Saved by the Hangar Queen
Before my time at Dunsfold I had spent some thirteen
years in the
RAF, the last two of which had been on an exchange tour with the USAF
at Tyndal Air Force Base (AFB) in north west Florida. The unit to which
I was attached was a weapons test unit equipped with F-101 Voodoos,
F-102 Delta Darts and F-106 Delta Daggers. We had been there only a
month or so and I had just finished my conversion training on the F-106
when a hurricane started forming in the Gulf of Mexico. Nobody was
particularly concerned when it started to move north towards the
panhandle and Tyndall - they usually did that before turning east or
west. Not this time. This thing, which they called Camille, stalled
some way south and sat there for a while. This is dangerous because it
gives time for them to build up in strength.
Camille duly became a Category 5 storm with wind at one stage measured at over 299 mph. And then it broke the rules and started to move north again.
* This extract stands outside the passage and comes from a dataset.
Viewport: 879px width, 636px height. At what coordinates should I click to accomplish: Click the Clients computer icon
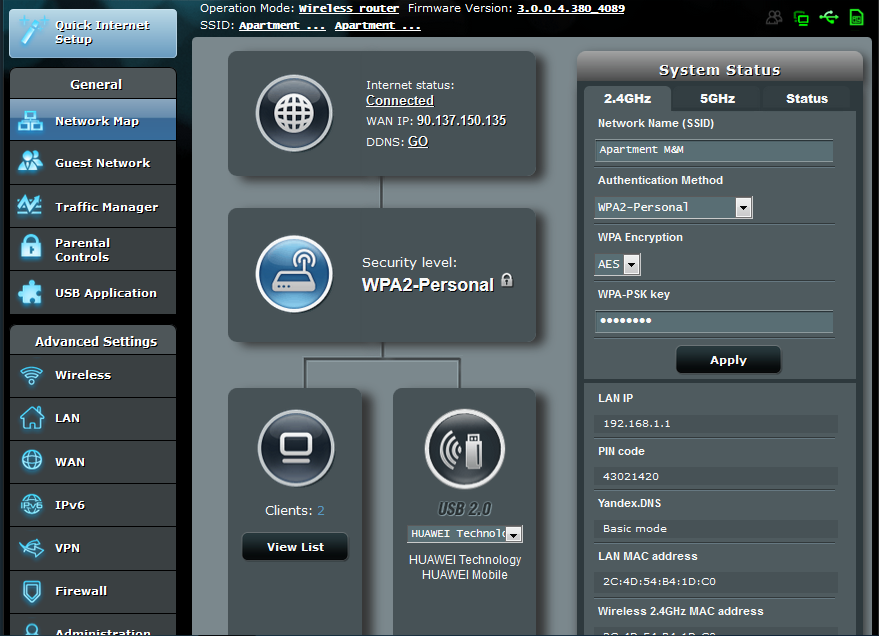[295, 447]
Three things were now clear: the base had to evacuate all its aircraft (well over 200 of them) to some safe place; the sea was rising far above the normal level ahead of the storm itself because of the very reduced atmospheric pressure; and although it did not look as though the storm would pass directly over the base it was going to be in considerable danger. I was told to stay in our house, right on the waterfront! - with my family (wife plus one on the way) - and await instructions.
When I reached the base
it was clear that I would have to get into the aircraft in the hangar
and be towed out. The wind had reached seventy knots and the rain was
absolutely torrential. I was hugely cheered to be told that the
aircraft’s TACAN, its primary navigation equipment, was unserviceable.
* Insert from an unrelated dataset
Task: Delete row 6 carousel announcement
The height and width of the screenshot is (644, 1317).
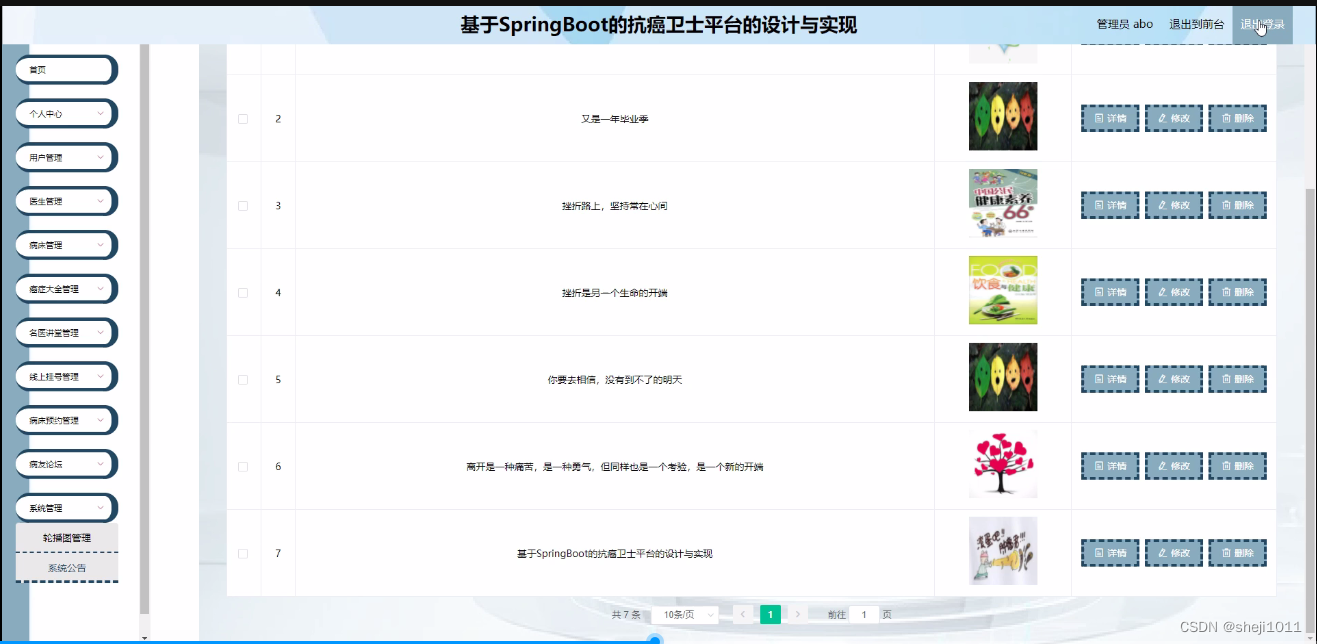Action: pyautogui.click(x=1237, y=465)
To my immense relief the ‘Hangar Queen’ utterly refused to start; it
was towed back into the hangar to await its fate and I went home.
Camille coasted in some one hundred and fifty miles or so to the west of Tyndall, more or less wiping Gulfport and Biloxi off the map. Tyndall had winds that night well over 100 knots, and eleven inches of rain; high tide peaked fifteen feet above normal. Several aircraft which had not been evacuated were destroyed but the ‘Hangar Queen’ lived to fight another day. I am not sure if that would have been the case for either her or me had she started when asked.